### WHAT IS BEING ASKED
From the entries that follow, copy each line in which "Toggle" appears.

### Stored items

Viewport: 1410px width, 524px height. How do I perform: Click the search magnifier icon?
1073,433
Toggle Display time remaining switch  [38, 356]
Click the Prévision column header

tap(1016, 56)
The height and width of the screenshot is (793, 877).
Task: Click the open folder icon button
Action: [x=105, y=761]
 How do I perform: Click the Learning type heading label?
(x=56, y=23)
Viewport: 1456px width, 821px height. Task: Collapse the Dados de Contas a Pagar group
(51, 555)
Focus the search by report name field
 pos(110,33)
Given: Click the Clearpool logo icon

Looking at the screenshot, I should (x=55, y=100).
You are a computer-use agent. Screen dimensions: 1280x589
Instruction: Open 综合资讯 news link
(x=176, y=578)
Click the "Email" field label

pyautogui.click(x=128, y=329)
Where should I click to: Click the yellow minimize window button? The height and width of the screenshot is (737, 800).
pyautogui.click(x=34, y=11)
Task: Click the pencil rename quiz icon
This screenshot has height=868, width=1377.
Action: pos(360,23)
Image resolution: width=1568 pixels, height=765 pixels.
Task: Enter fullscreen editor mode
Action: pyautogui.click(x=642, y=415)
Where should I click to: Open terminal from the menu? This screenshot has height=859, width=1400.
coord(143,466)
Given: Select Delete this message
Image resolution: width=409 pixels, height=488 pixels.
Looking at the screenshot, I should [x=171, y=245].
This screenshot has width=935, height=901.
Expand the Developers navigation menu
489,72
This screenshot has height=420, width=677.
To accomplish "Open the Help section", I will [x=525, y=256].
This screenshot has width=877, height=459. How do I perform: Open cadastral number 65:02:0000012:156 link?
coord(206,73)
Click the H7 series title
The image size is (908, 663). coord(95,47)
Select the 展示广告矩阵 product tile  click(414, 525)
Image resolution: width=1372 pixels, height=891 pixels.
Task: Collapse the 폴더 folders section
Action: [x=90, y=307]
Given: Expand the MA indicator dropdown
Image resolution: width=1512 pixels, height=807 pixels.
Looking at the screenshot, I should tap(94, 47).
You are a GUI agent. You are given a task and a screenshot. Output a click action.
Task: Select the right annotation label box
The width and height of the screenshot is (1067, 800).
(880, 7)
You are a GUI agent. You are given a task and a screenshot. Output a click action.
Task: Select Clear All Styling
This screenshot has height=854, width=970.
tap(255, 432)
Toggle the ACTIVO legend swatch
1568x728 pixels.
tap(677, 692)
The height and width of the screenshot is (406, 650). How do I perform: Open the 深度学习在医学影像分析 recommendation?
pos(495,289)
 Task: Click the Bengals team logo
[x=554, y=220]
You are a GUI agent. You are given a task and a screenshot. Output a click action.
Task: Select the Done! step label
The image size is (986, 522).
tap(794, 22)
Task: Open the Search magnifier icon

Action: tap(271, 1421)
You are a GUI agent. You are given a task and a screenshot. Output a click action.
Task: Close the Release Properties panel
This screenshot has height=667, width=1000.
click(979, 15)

### THE COMPLETED TASK
Toggle Display time remaining switch  [38, 356]
Toggle the ACTIVO legend swatch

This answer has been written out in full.